Après plus de vingt ans de carrière à travers le monde et un nombre incalculable de prestations sur les plateaux télé, le magicien et mentaliste David Jarre présente enfin son premier one-man-show, Mosaic. Un spectacle « expérientiel » visible de 8 à 88 ans et invitant les spectateurs à renouer avec leurs rêves. Conversation.
En quoi la composante visuelle a-t-elle une incidence sur vos créations et sur la manière dont vous travaillez ?

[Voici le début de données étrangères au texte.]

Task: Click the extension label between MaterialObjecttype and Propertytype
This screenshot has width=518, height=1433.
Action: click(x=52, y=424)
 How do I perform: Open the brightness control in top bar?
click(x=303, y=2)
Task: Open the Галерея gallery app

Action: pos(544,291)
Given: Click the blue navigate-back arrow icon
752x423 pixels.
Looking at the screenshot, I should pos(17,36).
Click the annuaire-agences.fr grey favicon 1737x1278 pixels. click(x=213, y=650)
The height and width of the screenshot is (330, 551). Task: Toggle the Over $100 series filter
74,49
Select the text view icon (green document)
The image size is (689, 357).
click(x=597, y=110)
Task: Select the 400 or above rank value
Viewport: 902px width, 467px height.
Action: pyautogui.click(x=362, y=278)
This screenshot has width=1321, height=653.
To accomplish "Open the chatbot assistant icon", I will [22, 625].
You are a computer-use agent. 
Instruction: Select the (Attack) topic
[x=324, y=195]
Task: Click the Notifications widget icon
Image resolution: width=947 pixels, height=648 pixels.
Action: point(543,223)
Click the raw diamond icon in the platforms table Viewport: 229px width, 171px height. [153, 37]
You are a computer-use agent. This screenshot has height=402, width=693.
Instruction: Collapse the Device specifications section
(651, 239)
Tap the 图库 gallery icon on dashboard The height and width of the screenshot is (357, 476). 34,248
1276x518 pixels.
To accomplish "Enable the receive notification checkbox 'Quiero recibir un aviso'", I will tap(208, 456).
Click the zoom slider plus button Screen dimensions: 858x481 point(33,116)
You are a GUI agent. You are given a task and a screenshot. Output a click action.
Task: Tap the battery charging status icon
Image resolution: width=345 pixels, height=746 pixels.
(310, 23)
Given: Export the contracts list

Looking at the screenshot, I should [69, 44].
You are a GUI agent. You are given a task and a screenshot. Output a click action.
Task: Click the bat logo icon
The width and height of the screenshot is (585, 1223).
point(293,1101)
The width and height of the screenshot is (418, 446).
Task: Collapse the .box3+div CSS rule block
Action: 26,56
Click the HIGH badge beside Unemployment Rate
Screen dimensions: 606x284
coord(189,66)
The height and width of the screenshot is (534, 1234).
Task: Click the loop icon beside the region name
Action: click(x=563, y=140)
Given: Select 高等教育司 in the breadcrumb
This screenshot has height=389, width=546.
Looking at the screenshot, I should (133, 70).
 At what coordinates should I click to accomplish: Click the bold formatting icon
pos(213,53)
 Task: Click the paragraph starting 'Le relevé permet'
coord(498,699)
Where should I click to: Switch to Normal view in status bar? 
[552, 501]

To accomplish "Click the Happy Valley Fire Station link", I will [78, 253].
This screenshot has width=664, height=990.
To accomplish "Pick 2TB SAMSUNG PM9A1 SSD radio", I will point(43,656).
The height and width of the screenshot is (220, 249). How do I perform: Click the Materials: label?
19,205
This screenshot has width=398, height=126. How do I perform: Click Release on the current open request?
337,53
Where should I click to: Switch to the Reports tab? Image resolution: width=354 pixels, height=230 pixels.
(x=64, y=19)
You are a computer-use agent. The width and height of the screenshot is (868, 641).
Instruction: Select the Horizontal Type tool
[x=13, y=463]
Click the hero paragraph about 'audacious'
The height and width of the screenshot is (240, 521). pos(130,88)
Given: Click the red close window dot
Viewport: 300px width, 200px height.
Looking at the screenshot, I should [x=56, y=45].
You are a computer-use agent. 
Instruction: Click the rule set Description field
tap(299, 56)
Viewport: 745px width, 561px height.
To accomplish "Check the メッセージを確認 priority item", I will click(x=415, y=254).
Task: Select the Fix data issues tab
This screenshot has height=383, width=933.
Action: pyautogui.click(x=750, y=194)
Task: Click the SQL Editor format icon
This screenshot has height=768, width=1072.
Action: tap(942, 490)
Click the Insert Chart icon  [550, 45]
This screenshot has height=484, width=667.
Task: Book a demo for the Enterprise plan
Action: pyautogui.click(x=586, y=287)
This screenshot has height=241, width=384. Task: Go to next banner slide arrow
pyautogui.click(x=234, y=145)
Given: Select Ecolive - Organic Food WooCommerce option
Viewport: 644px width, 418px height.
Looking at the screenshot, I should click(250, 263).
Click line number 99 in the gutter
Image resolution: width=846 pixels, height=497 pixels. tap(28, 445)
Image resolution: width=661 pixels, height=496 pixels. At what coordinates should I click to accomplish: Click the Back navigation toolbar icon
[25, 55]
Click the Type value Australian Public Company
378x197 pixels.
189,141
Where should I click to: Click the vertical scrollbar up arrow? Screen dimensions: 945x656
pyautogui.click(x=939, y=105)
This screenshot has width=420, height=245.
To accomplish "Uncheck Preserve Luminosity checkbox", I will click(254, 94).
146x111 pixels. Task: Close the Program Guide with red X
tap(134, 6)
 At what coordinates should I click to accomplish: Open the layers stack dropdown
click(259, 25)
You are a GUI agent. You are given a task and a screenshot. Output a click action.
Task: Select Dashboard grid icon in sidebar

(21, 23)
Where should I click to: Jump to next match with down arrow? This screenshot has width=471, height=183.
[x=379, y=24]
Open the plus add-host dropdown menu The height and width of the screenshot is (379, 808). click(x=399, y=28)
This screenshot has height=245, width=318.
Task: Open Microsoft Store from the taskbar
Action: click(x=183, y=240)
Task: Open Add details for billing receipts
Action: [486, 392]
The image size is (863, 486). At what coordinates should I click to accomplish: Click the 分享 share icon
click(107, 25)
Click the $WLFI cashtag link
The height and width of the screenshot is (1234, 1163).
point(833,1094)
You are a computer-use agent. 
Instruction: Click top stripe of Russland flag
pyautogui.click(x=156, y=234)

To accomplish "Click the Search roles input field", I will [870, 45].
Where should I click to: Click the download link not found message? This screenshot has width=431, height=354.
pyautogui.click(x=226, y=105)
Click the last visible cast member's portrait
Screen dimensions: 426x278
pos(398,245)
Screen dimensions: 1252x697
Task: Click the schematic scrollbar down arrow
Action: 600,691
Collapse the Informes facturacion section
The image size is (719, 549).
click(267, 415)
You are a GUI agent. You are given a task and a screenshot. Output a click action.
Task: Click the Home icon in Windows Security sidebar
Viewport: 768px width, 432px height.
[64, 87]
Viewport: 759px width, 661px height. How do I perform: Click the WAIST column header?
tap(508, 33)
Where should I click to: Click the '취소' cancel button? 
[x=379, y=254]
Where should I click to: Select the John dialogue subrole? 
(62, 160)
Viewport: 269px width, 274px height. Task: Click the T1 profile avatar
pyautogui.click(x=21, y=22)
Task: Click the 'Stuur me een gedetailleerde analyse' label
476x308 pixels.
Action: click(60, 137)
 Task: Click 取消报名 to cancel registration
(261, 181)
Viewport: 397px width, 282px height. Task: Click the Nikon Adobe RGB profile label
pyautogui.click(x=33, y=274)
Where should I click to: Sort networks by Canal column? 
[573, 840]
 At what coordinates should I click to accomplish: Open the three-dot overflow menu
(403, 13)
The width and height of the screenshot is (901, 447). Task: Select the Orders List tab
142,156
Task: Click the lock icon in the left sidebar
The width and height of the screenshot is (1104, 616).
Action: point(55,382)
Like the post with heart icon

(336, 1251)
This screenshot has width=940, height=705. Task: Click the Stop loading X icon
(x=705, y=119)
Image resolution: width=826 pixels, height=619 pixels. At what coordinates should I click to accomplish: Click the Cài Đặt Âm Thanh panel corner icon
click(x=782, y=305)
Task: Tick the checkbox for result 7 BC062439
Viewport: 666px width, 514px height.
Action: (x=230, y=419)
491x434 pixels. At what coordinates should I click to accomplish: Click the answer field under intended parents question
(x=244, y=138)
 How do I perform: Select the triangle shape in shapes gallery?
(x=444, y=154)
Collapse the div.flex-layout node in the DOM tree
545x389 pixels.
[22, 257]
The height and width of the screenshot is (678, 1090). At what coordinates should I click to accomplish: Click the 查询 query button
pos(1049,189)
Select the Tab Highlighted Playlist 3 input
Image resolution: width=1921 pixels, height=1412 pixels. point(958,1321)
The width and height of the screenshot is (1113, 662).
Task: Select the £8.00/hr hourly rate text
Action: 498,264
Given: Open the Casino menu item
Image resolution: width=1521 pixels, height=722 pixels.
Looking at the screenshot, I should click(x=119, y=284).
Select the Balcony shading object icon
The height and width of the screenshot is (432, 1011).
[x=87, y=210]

David Jarre : Elle a une incidence parce qu’on s’est rendu compte que 90% des humains — la plupart des gens } sont visuels plutôt qu’auditifs ou kinésthétiques. Le visuel joue beaucoup en l’occurrence pour la magie parce que c’est aussi une discipline visuelle. Ce que les gens ont tendance à oublier, notamment les performeurs, c’est que c’est aussi et surtout une discipline de ressenti. Ce qui fait qu’on est impressionné passe par le visuel, mais ce qui nous surprend, et qui nous déclenche l’émotion, c’est le ressenti. J’essaie d’axer tout là-dessus.
Le visuel joue donc pour nous inspirer, pour nous faire partir, pour nous faire rêver… Mais on peut voir quelque chose de très joli qui ne nous touche pas et ne transmet pas cette émotion. Donc il ne faut pas se perdre dans le visuel — petite parenthèse pour Instagram (sourire).
Dans un monde où l’hyper-technologie semble avoir banalisé le concept de magie, comment comprenez-vous le fait que les magiciens aient conservé leur aura ? Par ce supplément d’émotion et de poésie qu’ils véhiculent ?
Il y a une de citation de Arthur C. Clarke que j’adore : « toute science suffisamment avancée est indiscernable de la vraie magie » — ce qui est complètement vrai : à l’époque où on a “inventé” l’électricité, quand on voyait une ampoule s’allumer, c’était une étoile sur terre. Si on ne comprend pas la technologie derrière, c’est hyper beau… C’est très important de revenir vers l’organique : tout ce qui est électronique et digital peut être magique et positif… mais aussi très déconnectant parce qu’on se déconnecte du toucher, du tactile et de l’organique — or c’est quand même ce qui nous fait vibrer en tant que mammifère.
Je pense que la magie nous renvoie à l’âme et à notre émotion, justement. Quand on décrit un phénomène magnifique qu’on ressent et qui est au-delà des mots — ça peut être un coucher de soleil, un moment passé avec une amoureuse ou son amoureux, en famille, quand on voit de la neige tomber — on va dire : « c’était un moment suspendu, c’était magique. ». La magie est liée à l’émotion qu’on ressent. Elle n’est pas liée à la discipline de magicien. Parce qu’elle est partout : dans un film, être dans les histoires d’amour qu’on nous raconte ; dans un moment vécu, dans un restaurant, dans un café…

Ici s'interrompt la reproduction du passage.